• [Material provided]

:::

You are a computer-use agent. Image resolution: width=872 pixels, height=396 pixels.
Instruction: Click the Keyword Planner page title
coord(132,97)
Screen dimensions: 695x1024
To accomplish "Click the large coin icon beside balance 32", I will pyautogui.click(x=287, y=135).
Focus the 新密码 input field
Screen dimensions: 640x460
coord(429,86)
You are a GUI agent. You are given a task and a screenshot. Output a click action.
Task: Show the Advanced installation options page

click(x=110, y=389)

:::

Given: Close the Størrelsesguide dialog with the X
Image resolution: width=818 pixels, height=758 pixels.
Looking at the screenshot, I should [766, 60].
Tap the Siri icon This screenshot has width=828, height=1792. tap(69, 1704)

:::

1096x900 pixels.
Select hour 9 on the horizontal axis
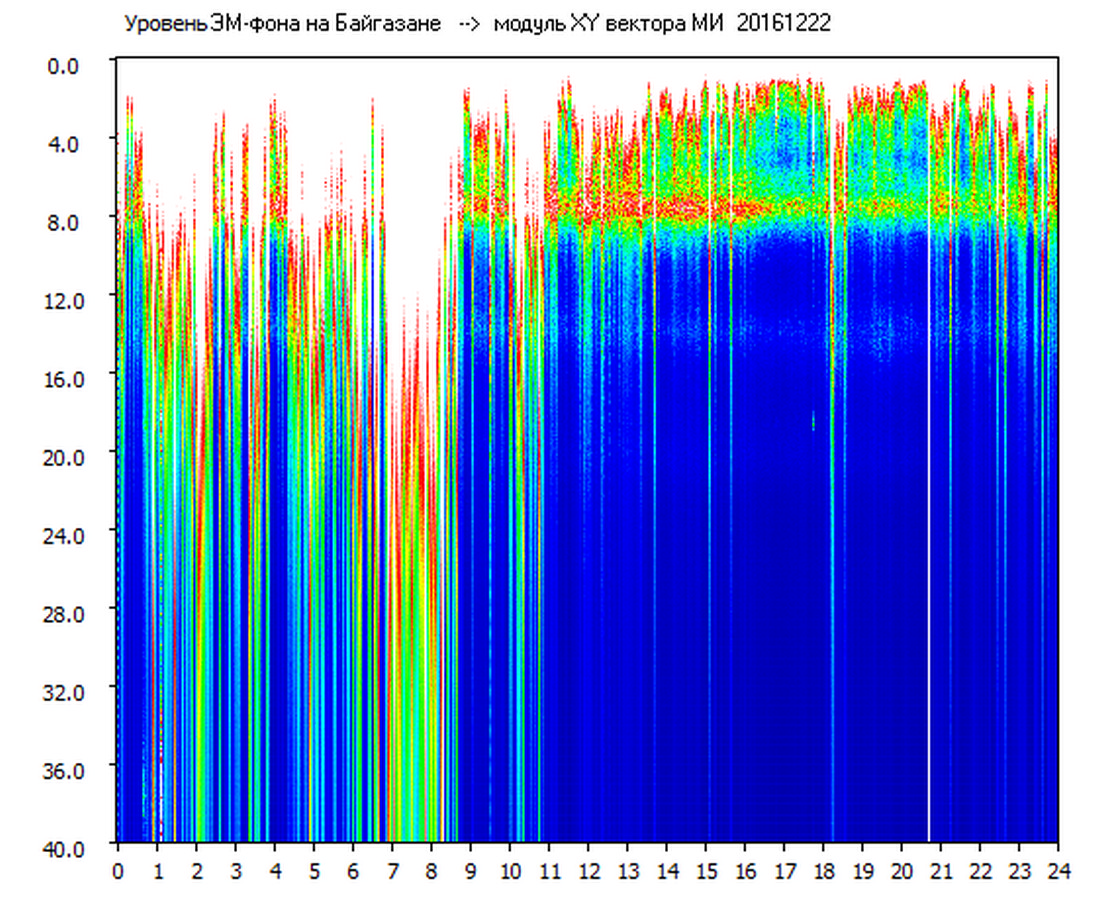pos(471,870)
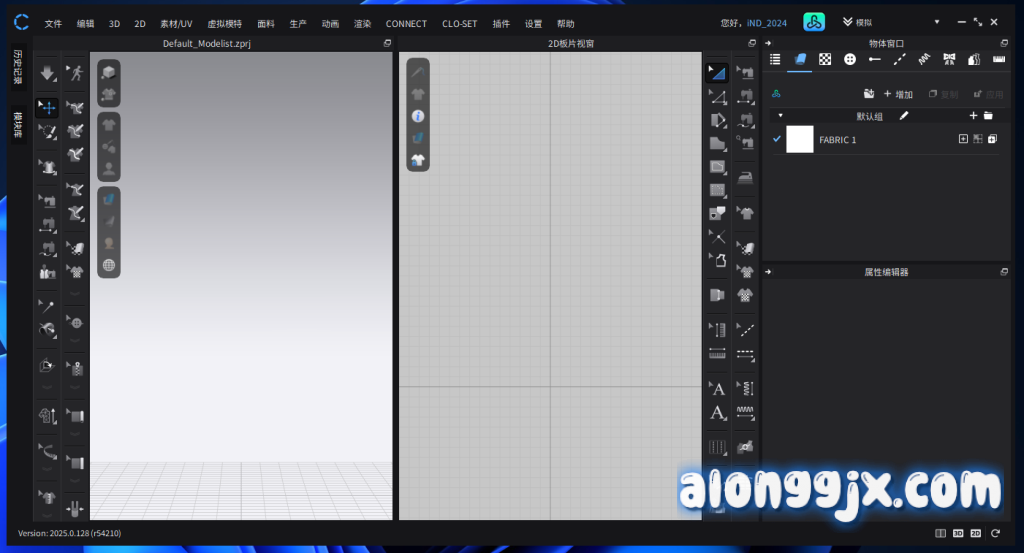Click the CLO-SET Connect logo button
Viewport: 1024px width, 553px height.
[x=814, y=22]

:::

• [Directions for this task]
Wherever the string "icon" appears in a line of the records above, copy that line.

• [Expected output]
To accomplish "Click the large coin icon beside balance 32", I will pyautogui.click(x=287, y=135).
Tap the Siri icon This screenshot has width=828, height=1792. tap(69, 1704)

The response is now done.